When you write the records again, keep every line exactly as it was.

(Collected data)
*** Block opens ***

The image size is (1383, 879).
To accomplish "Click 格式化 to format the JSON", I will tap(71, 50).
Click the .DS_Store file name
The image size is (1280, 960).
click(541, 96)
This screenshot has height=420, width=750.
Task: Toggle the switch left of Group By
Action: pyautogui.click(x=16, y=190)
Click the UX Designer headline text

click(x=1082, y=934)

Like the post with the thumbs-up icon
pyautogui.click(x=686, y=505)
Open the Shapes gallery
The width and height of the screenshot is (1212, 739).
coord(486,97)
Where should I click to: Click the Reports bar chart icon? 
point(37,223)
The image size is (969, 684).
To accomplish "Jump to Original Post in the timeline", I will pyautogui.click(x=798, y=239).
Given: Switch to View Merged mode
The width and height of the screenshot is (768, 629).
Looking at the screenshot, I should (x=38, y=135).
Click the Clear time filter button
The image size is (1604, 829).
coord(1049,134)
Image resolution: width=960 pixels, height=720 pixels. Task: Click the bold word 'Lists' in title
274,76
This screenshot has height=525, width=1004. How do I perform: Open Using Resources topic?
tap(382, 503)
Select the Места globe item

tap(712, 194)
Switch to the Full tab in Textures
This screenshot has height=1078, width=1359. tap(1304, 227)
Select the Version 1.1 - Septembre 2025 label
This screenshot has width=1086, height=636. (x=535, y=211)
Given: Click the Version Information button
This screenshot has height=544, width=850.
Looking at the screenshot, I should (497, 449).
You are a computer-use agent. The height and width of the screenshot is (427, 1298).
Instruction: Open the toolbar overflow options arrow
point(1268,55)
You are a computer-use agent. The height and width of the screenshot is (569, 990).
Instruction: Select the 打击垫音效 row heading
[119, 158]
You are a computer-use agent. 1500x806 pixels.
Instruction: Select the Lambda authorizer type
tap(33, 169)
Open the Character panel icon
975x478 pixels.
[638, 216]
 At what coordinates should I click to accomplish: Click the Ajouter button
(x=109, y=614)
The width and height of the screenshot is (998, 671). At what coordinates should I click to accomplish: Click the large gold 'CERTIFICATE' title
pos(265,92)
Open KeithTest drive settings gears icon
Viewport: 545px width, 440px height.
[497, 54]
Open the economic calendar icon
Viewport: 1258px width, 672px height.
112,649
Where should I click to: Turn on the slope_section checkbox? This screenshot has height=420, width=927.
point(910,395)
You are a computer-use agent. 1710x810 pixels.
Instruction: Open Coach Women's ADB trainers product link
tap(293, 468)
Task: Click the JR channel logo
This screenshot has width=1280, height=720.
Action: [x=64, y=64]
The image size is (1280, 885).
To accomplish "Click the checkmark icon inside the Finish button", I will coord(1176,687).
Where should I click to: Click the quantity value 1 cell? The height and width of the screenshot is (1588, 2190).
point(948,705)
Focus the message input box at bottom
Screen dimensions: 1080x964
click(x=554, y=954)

*** Block closes ***

= RESPONSE =
The image size is (1383, 879).
To accomplish "Click 格式化 to format the JSON", I will tap(71, 50).
Click the .DS_Store file name
The image size is (1280, 960).
click(541, 96)
This screenshot has height=420, width=750.
Task: Toggle the switch left of Group By
Action: pyautogui.click(x=16, y=190)
Click the UX Designer headline text

click(x=1082, y=934)

Like the post with the thumbs-up icon
pyautogui.click(x=686, y=505)
Open the Shapes gallery
The width and height of the screenshot is (1212, 739).
coord(486,97)
Where should I click to: Click the Reports bar chart icon? 
point(37,223)
The image size is (969, 684).
To accomplish "Jump to Original Post in the timeline", I will pyautogui.click(x=798, y=239).
Given: Switch to View Merged mode
The width and height of the screenshot is (768, 629).
Looking at the screenshot, I should (x=38, y=135).
Click the Clear time filter button
The image size is (1604, 829).
coord(1049,134)
Image resolution: width=960 pixels, height=720 pixels. Task: Click the bold word 'Lists' in title
274,76
This screenshot has height=525, width=1004. How do I perform: Open Using Resources topic?
tap(382, 503)
Select the Места globe item

tap(712, 194)
Switch to the Full tab in Textures
This screenshot has height=1078, width=1359. tap(1304, 227)
Select the Version 1.1 - Septembre 2025 label
This screenshot has width=1086, height=636. (x=535, y=211)
Given: Click the Version Information button
This screenshot has height=544, width=850.
Looking at the screenshot, I should (497, 449).
You are a computer-use agent. The height and width of the screenshot is (427, 1298).
Instruction: Open the toolbar overflow options arrow
point(1268,55)
You are a computer-use agent. The height and width of the screenshot is (569, 990).
Instruction: Select the 打击垫音效 row heading
[119, 158]
You are a computer-use agent. 1500x806 pixels.
Instruction: Select the Lambda authorizer type
tap(33, 169)
Open the Character panel icon
975x478 pixels.
[638, 216]
 At what coordinates should I click to accomplish: Click the Ajouter button
(x=109, y=614)
The width and height of the screenshot is (998, 671). At what coordinates should I click to accomplish: Click the large gold 'CERTIFICATE' title
pos(265,92)
Open KeithTest drive settings gears icon
Viewport: 545px width, 440px height.
[497, 54]
Open the economic calendar icon
Viewport: 1258px width, 672px height.
112,649
Where should I click to: Turn on the slope_section checkbox? This screenshot has height=420, width=927.
point(910,395)
You are a computer-use agent. 1710x810 pixels.
Instruction: Open Coach Women's ADB trainers product link
tap(293, 468)
Task: Click the JR channel logo
This screenshot has width=1280, height=720.
Action: [x=64, y=64]
The image size is (1280, 885).
To accomplish "Click the checkmark icon inside the Finish button", I will coord(1176,687).
Where should I click to: Click the quantity value 1 cell? The height and width of the screenshot is (1588, 2190).
point(948,705)
Focus the message input box at bottom
Screen dimensions: 1080x964
click(x=554, y=954)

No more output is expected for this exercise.